*WHAT TO DO*: Every line from the top of the records through the one bearing "The image size is (961, 805)." is to be reproduced exactly, and pictures are to be left out.

*RECORDS SUPPLIED*:

+ + +

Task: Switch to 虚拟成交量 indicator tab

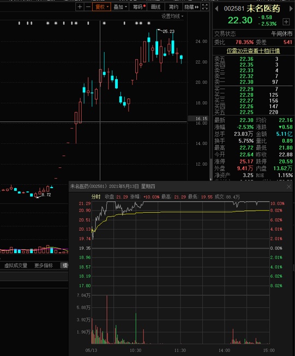Action: tap(16, 265)
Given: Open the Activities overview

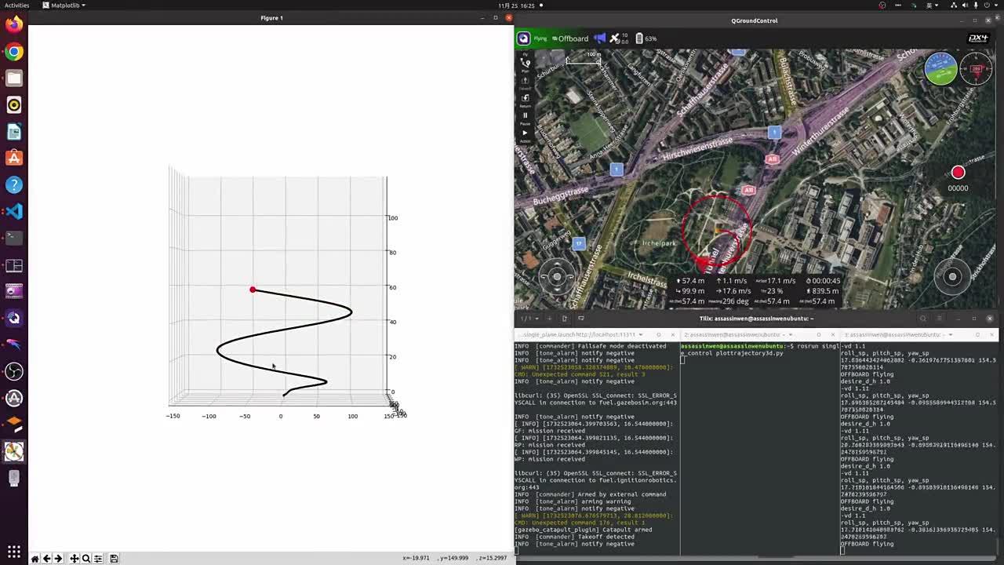Looking at the screenshot, I should [x=16, y=5].
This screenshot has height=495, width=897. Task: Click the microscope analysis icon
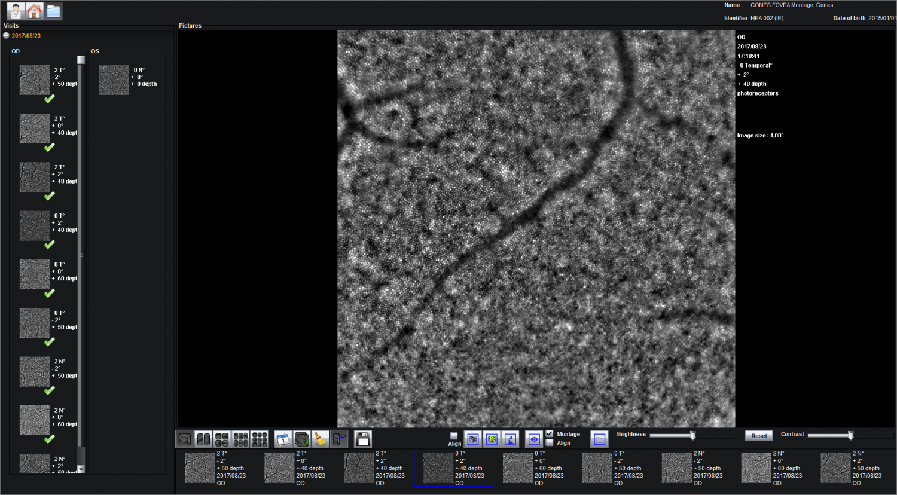(510, 439)
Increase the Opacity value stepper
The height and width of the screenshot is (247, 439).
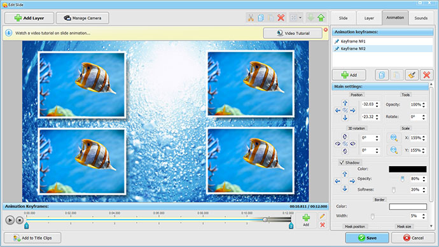click(424, 103)
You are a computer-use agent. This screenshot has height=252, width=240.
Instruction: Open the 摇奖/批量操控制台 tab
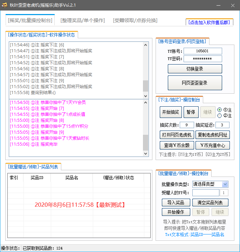[30, 20]
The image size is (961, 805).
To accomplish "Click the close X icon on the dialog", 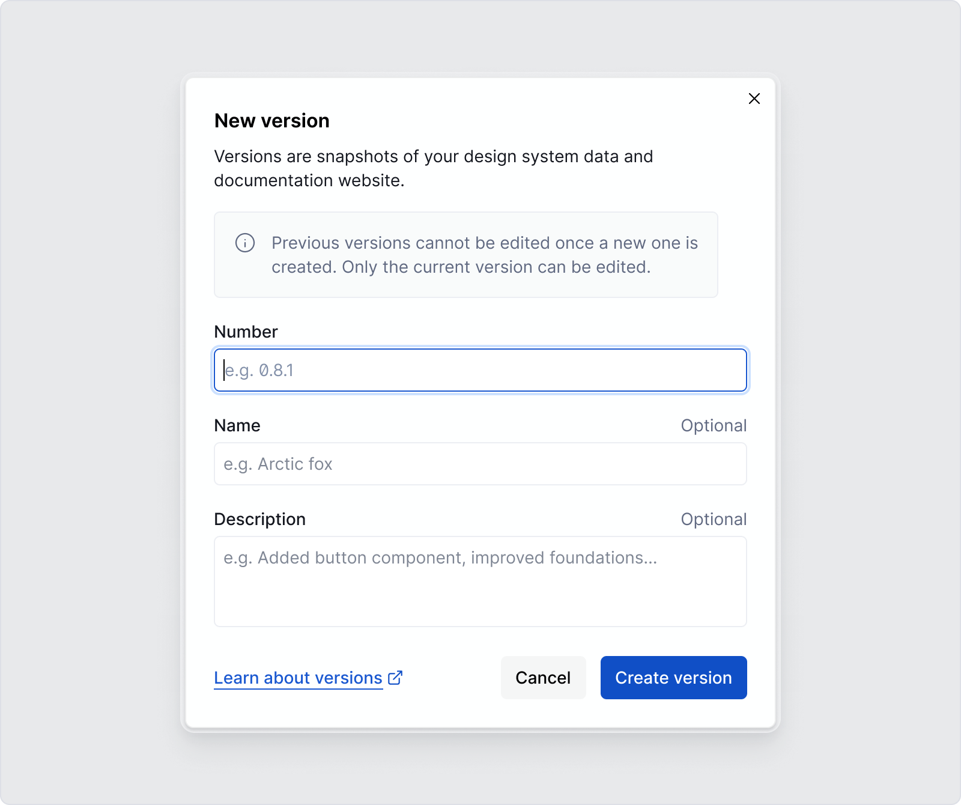I will [x=754, y=99].
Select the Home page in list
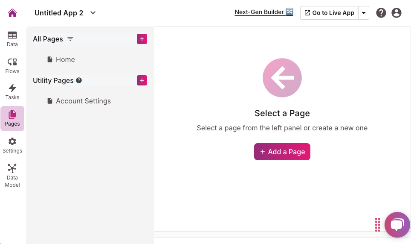This screenshot has width=411, height=244. click(x=65, y=59)
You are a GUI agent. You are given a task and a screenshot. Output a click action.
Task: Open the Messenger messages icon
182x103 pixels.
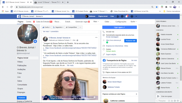pos(123,16)
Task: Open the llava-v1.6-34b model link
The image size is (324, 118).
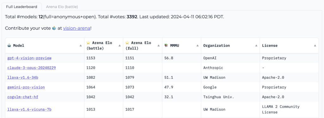Action: [x=23, y=77]
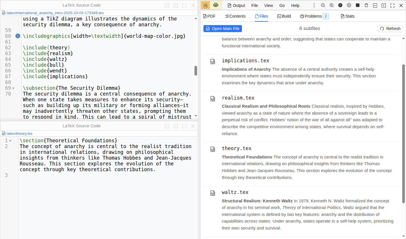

+ + +

*REPLY*:
Task: Switch to 虚拟成交量 indicator tab

Action: tap(16, 265)
Given: Open the Activities overview

Looking at the screenshot, I should [x=16, y=5].
This screenshot has height=495, width=897. Task: Click the microscope analysis icon
(510, 439)
Increase the Opacity value stepper
The height and width of the screenshot is (247, 439).
click(424, 103)
You are a computer-use agent. This screenshot has height=252, width=240.
Instruction: Open the 摇奖/批量操控制台 tab
[30, 20]
The image size is (961, 805).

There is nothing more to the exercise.